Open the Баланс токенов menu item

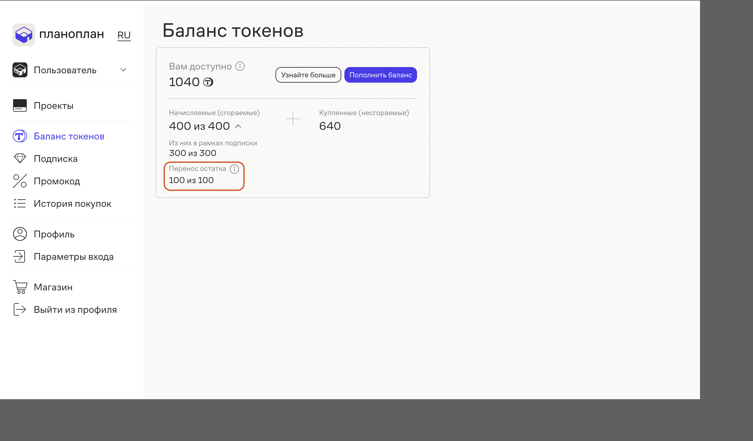(x=69, y=136)
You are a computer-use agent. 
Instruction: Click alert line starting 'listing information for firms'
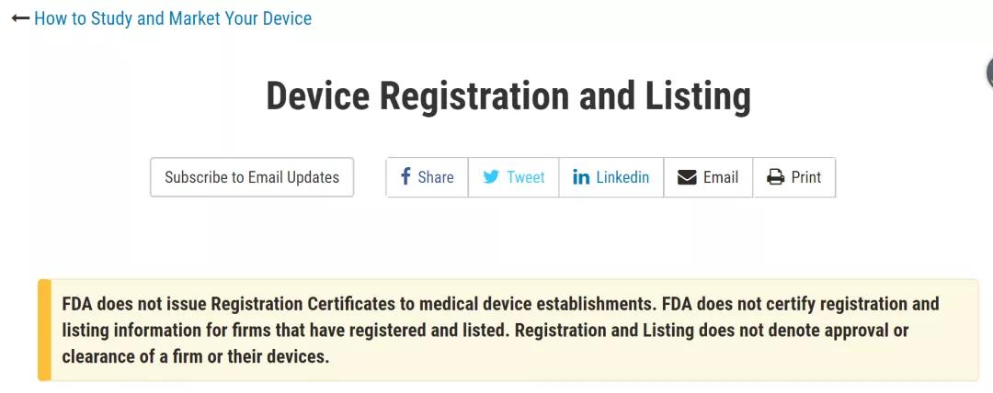point(485,330)
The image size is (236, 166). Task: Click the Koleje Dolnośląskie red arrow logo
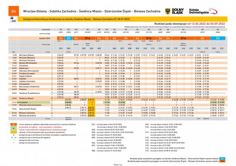coord(213,11)
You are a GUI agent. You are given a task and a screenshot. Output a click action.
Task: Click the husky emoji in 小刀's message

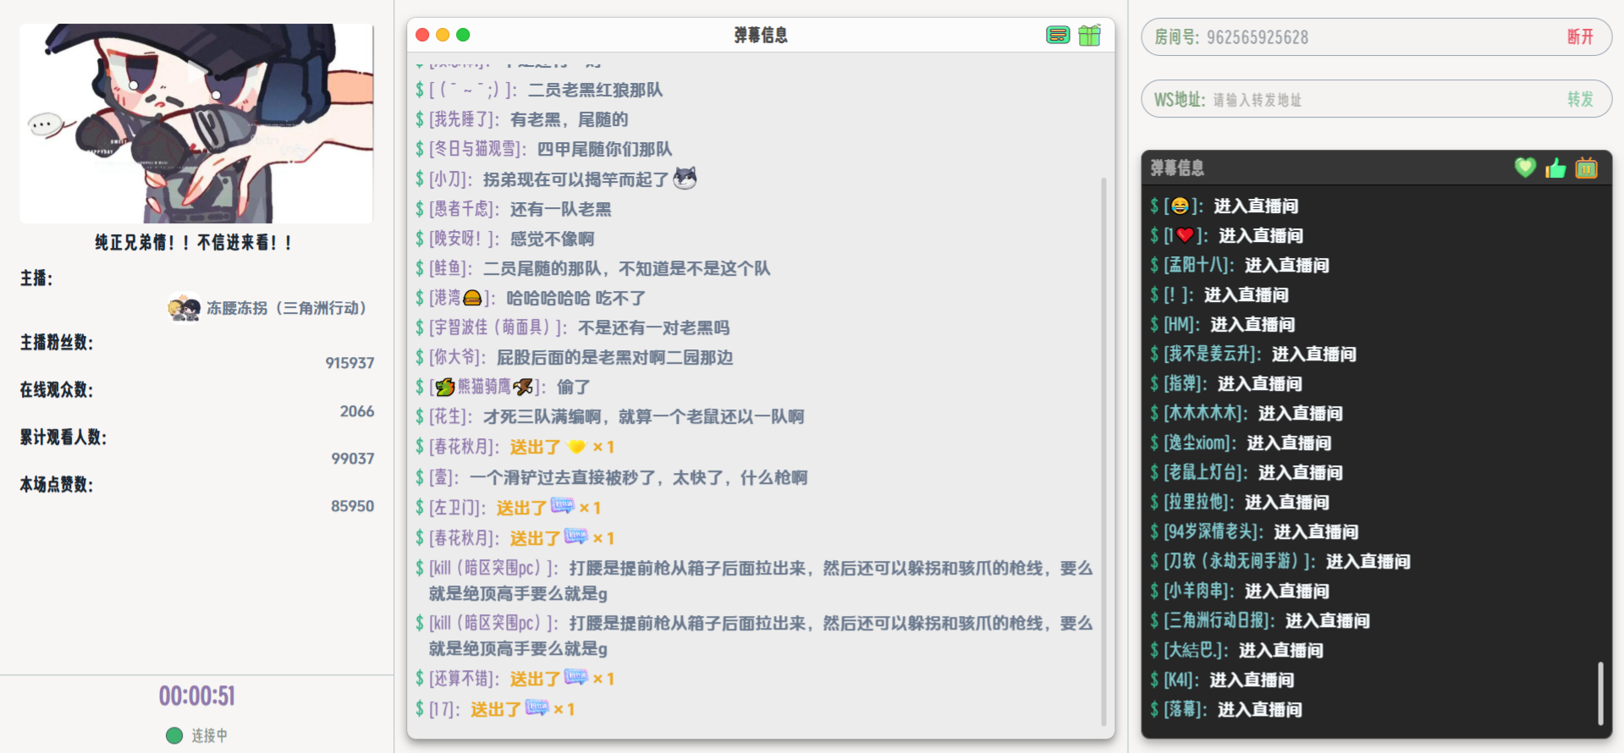point(685,179)
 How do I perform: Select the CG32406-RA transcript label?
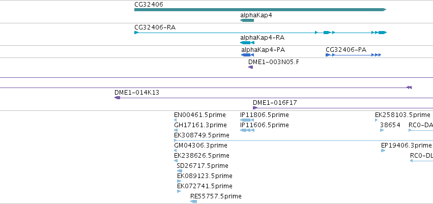tap(155, 27)
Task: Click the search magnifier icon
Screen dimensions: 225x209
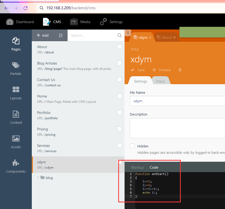Action: click(x=120, y=35)
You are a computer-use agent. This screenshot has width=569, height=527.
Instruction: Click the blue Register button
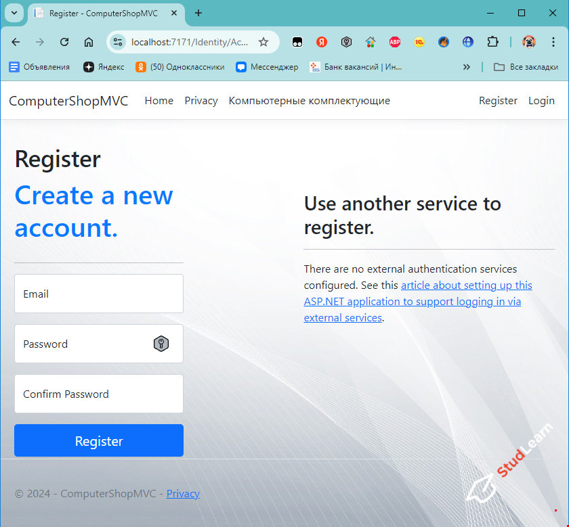point(98,440)
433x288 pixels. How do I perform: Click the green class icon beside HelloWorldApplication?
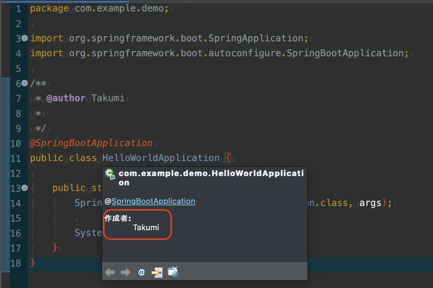(109, 174)
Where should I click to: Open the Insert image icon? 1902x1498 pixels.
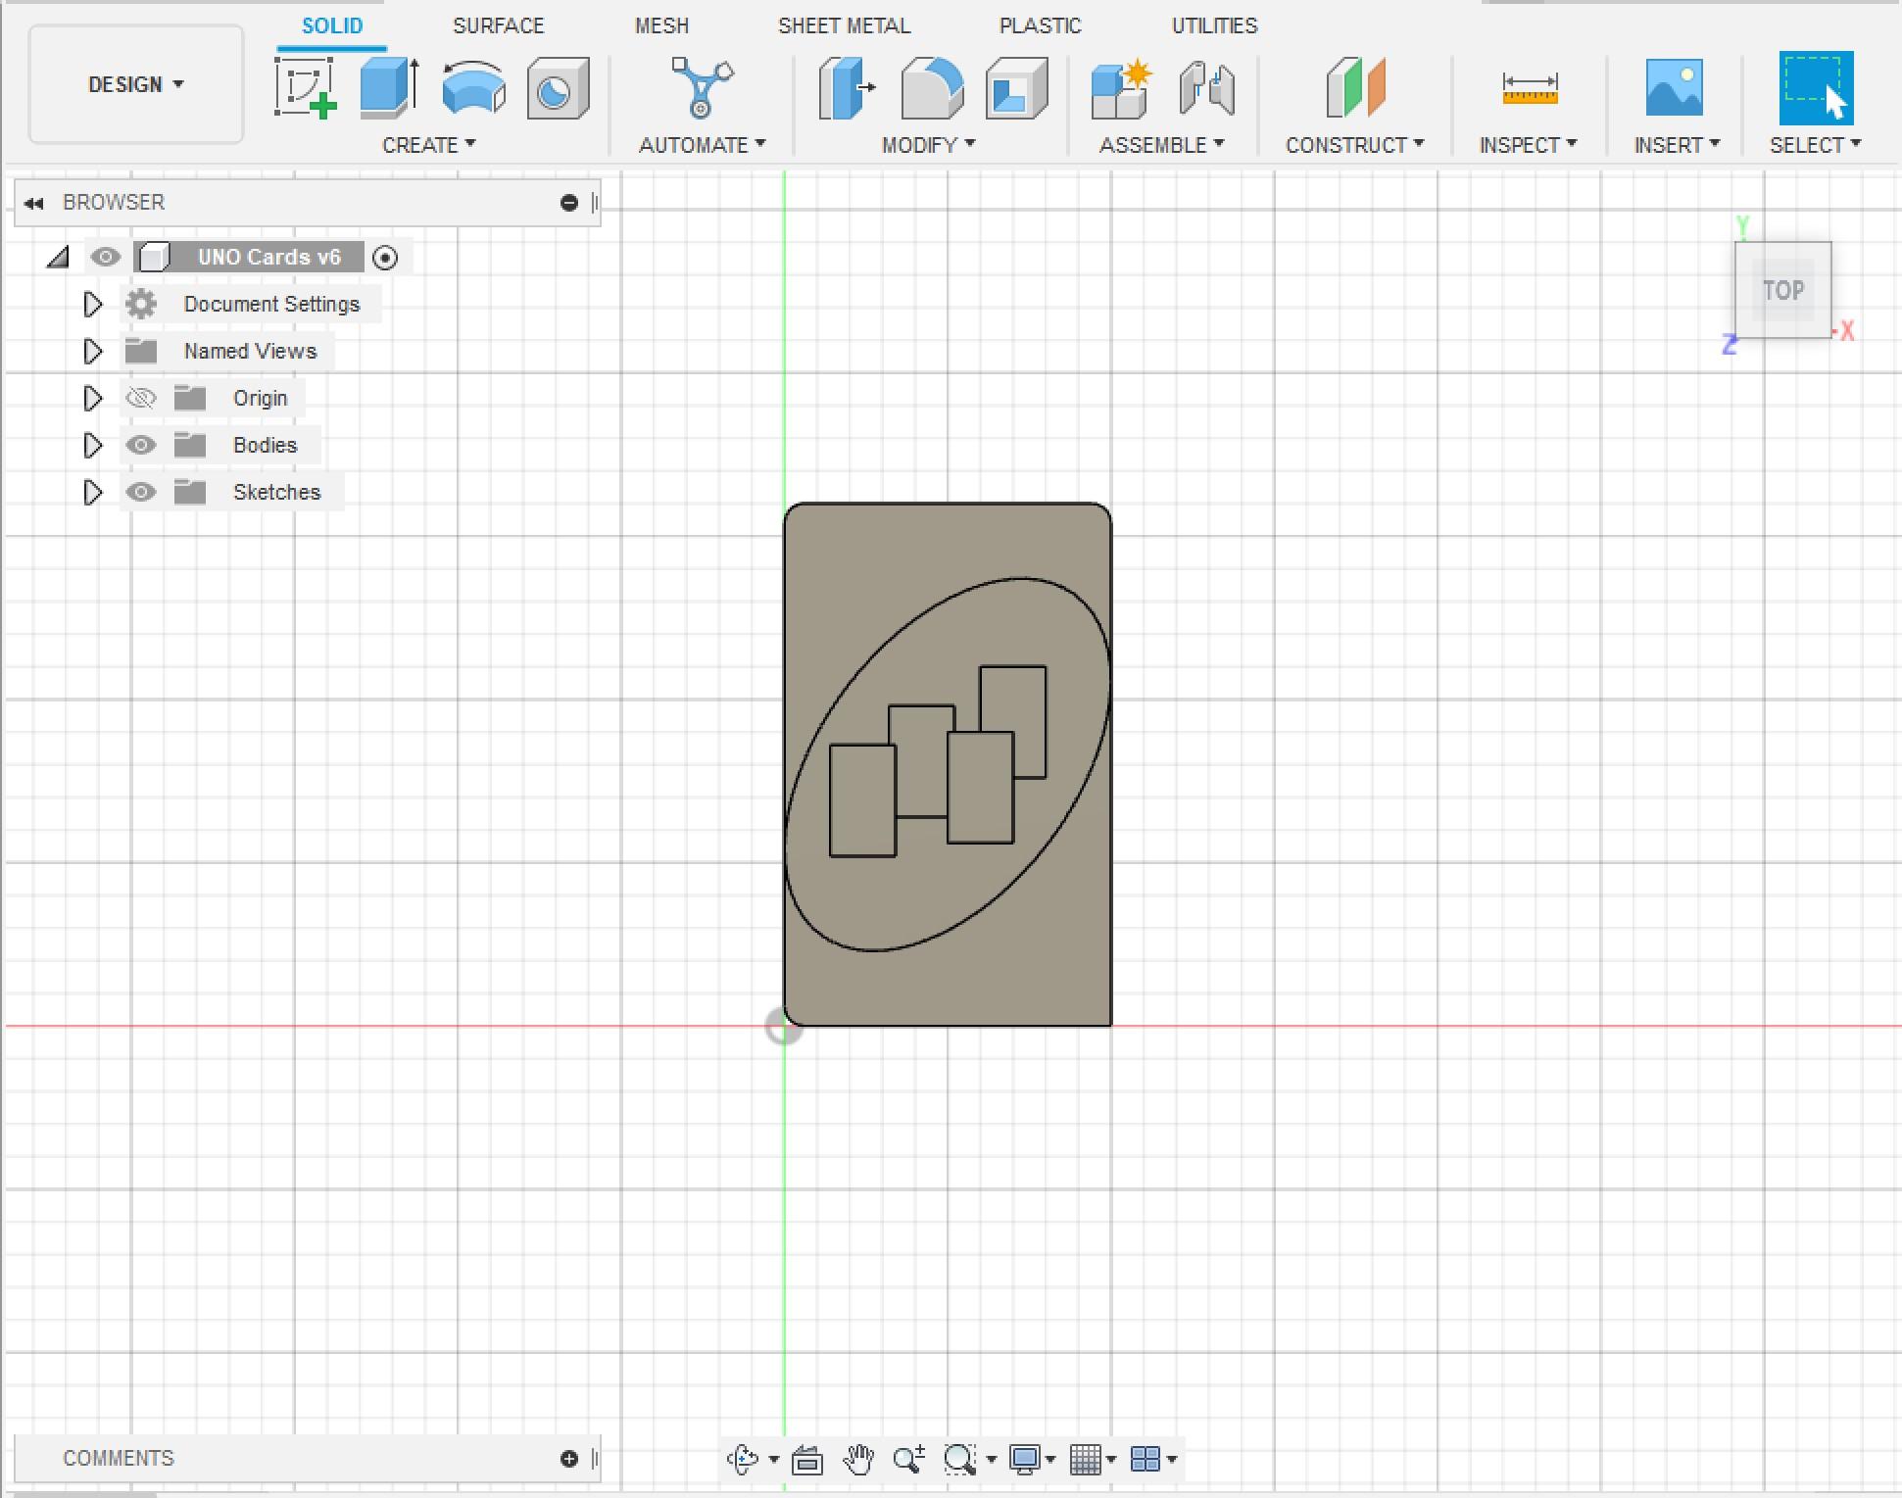1674,88
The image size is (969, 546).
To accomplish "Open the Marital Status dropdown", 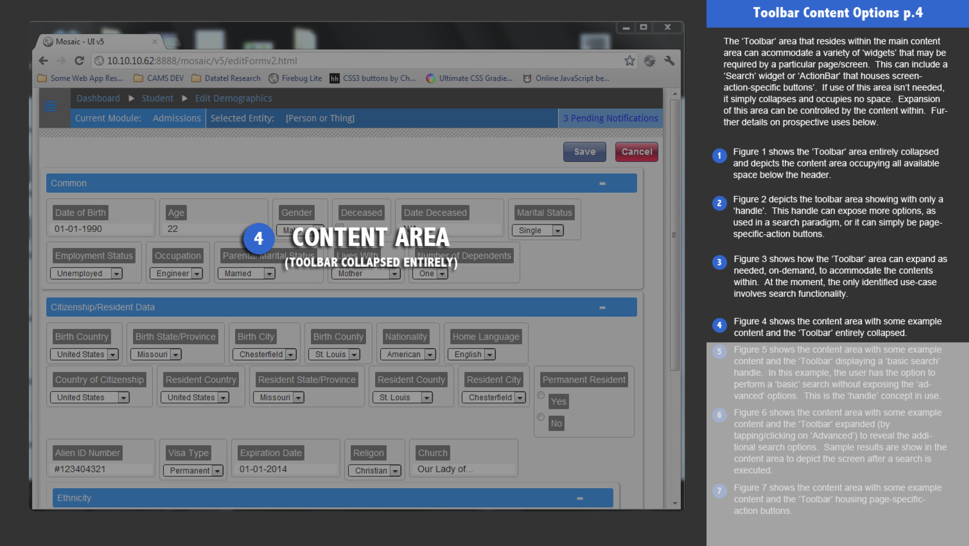I will tap(538, 230).
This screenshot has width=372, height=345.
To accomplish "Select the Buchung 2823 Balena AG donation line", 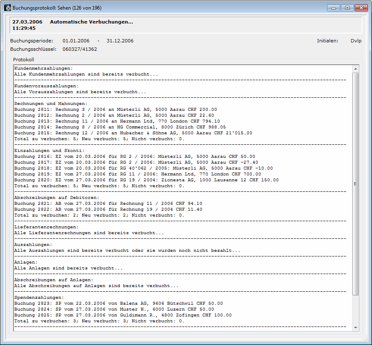I will tap(118, 303).
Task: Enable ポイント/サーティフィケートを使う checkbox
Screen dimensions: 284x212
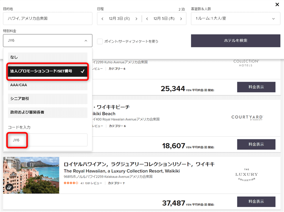Action: coord(100,41)
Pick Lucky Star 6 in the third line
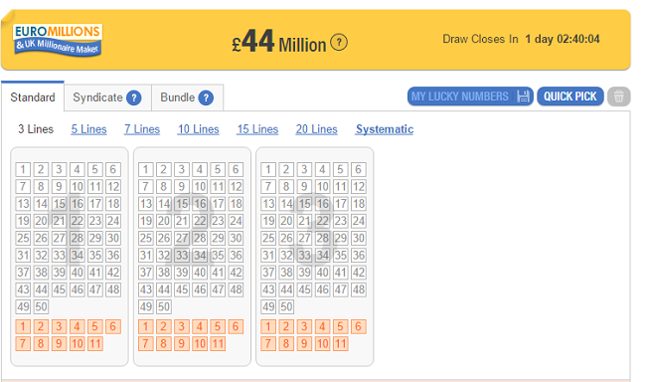The width and height of the screenshot is (646, 382). (359, 326)
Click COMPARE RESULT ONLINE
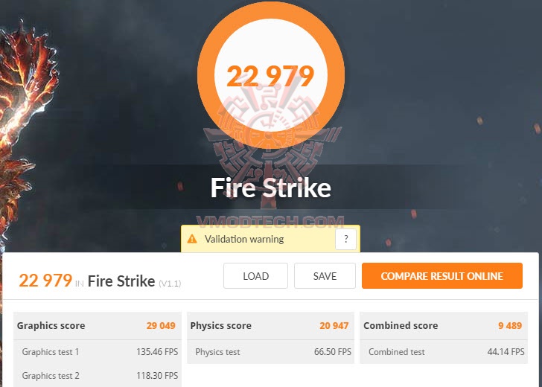The width and height of the screenshot is (542, 387). click(442, 275)
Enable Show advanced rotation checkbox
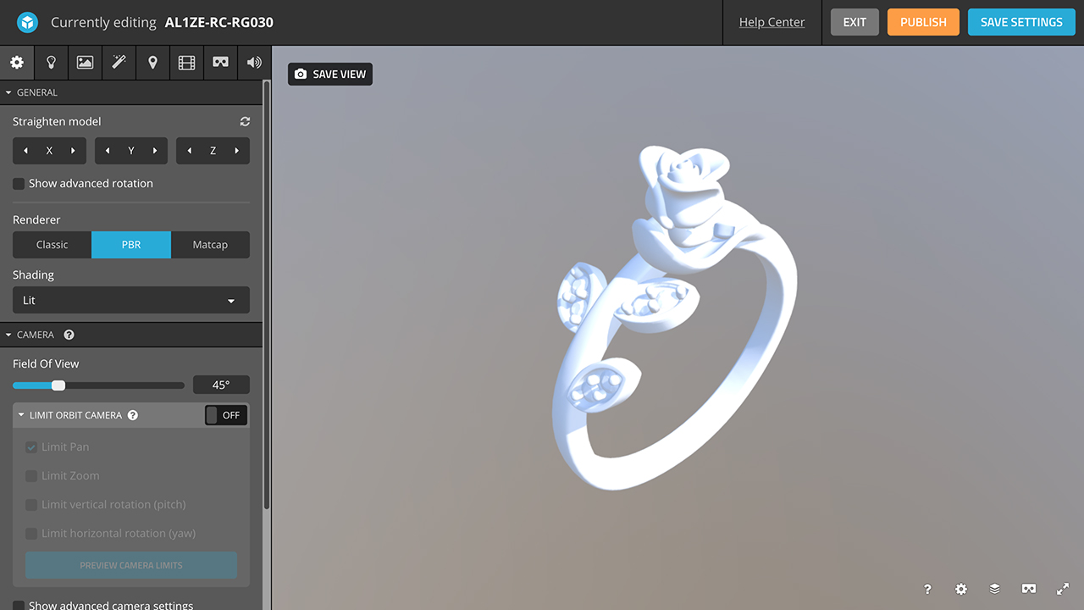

* * *

SET EXERCISE
Please write out the entries from the line containing "Pick Lucky Star 6 in the third line" through the end of the entries, leaving the pictures out of your answer.

ANSWER TO THE EXERCISE
Pick Lucky Star 6 in the third line
The width and height of the screenshot is (646, 382). (359, 326)
Click COMPARE RESULT ONLINE
The width and height of the screenshot is (542, 387). click(442, 275)
Enable Show advanced rotation checkbox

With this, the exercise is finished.